Bard of the Tabloid Platform

This combination of social and literary activism was at the root of Osundare’s inauguration, in 1985, of  Songs of the Season, in the Sunday Tribune, a widely read Nigerian newspaper. It was then, and still is, the first and longest-running individual newspaper poetry column in the history of Nigeria. Here is his “testimony” in the preface to the first selection of poems from the column, published in 1990:

“From the very outset, Songs of the Season has been empowered by a definable style and purpose: to capture the significant happenings of our time in a tune that is simple, accessible, topical, relevant, and aesthetically pleasing; to remind kings about the corpses which line their way to the throne, to show the rich the slums which fester behind their castles, to praise virtue, denounce vice, to mirror the triumphs and travails of the downtrodden who ever so often the big books forget; to celebrate the green glory of the rainy season and the brown accent of the dry; to distil poetry from the dust and clay of our vast, prodigious land.”

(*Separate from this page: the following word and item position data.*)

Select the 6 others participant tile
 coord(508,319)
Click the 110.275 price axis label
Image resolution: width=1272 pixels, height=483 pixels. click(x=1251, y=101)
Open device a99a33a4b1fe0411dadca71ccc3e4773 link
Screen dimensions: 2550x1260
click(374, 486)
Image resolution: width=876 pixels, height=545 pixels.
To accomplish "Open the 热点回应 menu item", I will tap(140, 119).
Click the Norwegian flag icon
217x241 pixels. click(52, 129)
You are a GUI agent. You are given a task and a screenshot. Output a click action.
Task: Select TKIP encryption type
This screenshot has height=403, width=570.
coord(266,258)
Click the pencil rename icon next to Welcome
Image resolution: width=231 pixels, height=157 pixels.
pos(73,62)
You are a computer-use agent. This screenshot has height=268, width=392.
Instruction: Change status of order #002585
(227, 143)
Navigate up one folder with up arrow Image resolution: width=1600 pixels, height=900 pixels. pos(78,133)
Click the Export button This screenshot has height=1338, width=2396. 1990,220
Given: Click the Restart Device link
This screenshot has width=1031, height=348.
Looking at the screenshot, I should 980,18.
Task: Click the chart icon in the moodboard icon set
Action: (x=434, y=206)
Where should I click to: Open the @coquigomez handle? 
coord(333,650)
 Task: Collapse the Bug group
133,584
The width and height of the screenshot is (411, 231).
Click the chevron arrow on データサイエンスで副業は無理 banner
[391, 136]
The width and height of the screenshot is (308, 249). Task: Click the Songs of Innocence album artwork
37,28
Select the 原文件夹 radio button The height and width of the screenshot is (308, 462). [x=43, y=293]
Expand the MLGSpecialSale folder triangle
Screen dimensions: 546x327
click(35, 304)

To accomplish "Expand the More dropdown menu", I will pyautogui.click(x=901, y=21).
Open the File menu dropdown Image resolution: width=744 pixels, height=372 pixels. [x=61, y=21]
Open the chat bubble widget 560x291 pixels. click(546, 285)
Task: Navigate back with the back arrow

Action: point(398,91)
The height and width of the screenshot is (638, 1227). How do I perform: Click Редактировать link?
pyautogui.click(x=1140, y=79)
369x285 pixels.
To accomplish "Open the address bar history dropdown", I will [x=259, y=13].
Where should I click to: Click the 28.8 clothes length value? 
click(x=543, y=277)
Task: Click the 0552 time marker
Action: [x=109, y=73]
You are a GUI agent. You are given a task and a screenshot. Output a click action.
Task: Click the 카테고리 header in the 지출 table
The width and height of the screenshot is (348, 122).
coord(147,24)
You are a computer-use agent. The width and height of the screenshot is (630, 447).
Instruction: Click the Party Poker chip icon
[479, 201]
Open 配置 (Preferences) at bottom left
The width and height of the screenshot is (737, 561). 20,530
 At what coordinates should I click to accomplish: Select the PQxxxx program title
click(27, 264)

Osundare’s practice of the poetry of social and political relevance came to the fore in Nigeria’s long years of military dictatorship and repression, during which period the poet engaged in the poetry of mobilization and resistance through modulated metaphors and ingenious parables. This method, in his own words, was his “antidote against silence” particularly under the brutal rule of the dictator General Sani Abacha (1993–1998), when vocal opposition became a mortal risk and the “indirect song” gained currency as the ballad of resistance. It was during this repressive era that he wrote “Not My Business,” which has now turned out to be one of his most widely read and studied poems. A selection from these tabloid poems from 1985 to 1990 now forms part of the collection Songs of the Season.

In June 2004, the title Songs of the Season was changed to Lifelines, and in February 2017, the column migrated to The Nation on Sunday, where it has been since then.

The popularity of the tabloid verses didn’t go unnoticed by the country’s military junta whose security agents became increasingly interested in Osundare’s public literary and political interventions by intercepting and/or opening his personal letters, subjecting him to frequent airport “dialogues,” and making sure his literary and professional activities abroad never went unnoticed and unmonitored.